Only the text of the entries below should be returned, exactly as given, without pictures.

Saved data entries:
◇ ◇ ◇ ◇ ◇

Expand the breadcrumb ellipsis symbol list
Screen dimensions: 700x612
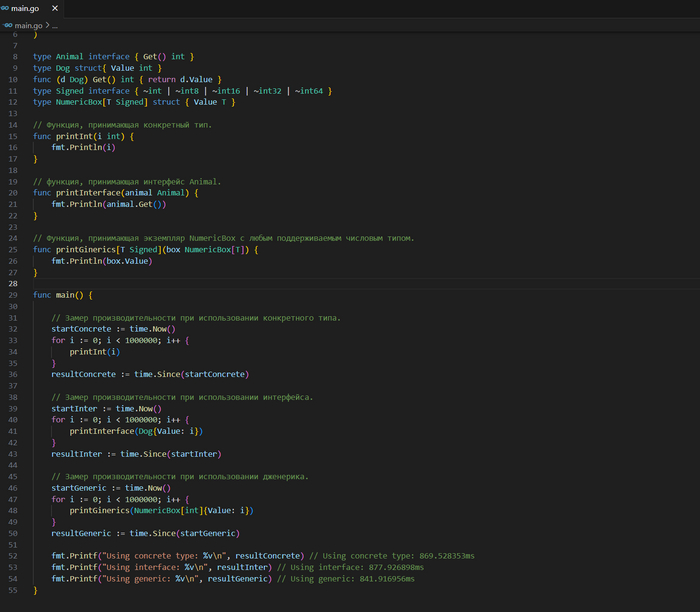click(x=55, y=24)
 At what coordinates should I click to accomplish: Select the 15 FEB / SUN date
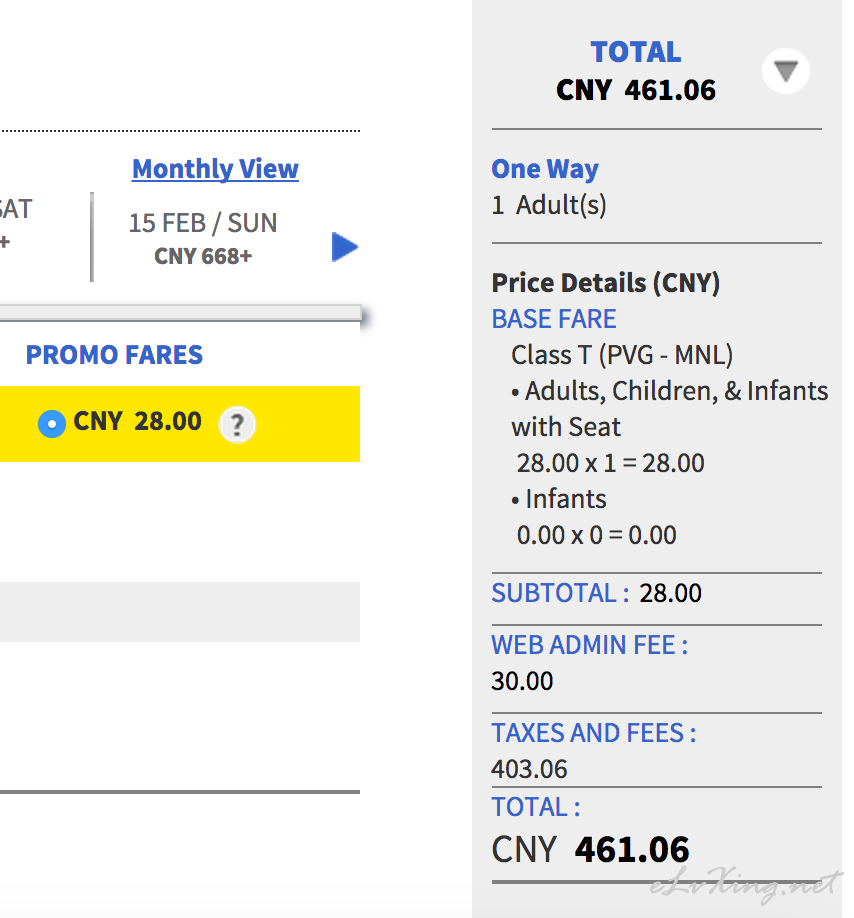click(x=203, y=238)
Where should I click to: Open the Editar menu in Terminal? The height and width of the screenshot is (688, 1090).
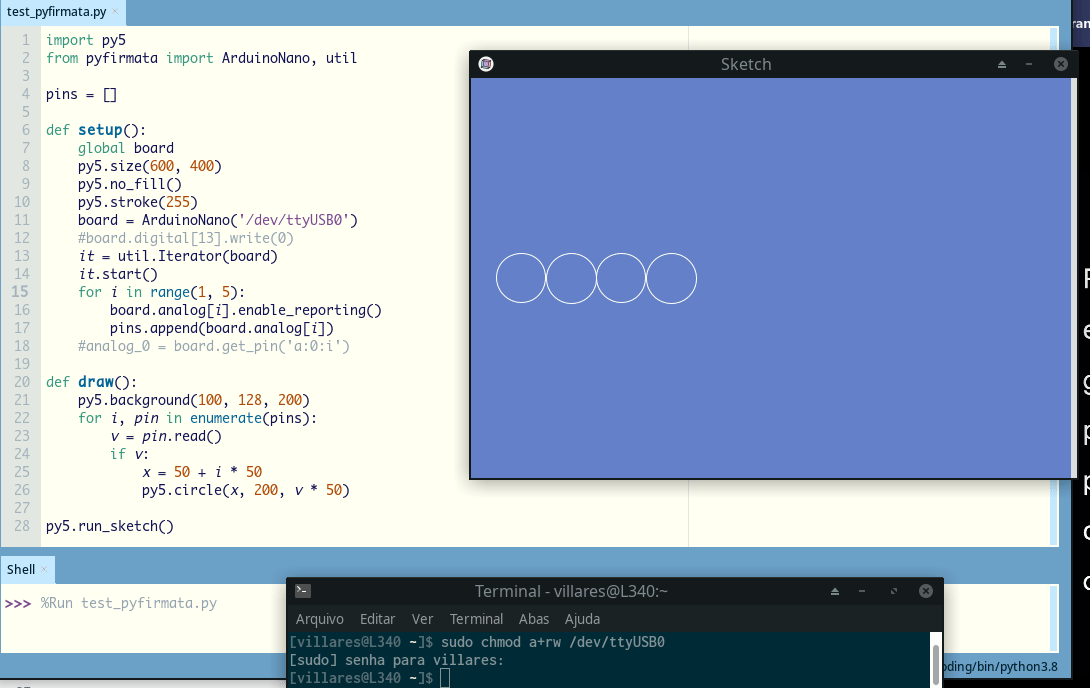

◇ ◇ ◇ ◇ ◇

§ WRITTEN REPLY
Expand the breadcrumb ellipsis symbol list
Screen dimensions: 700x612
click(x=55, y=24)
 At what coordinates should I click to accomplish: Select the 15 FEB / SUN date
click(x=203, y=238)
Where should I click to: Open the Editar menu in Terminal? The height and width of the screenshot is (688, 1090).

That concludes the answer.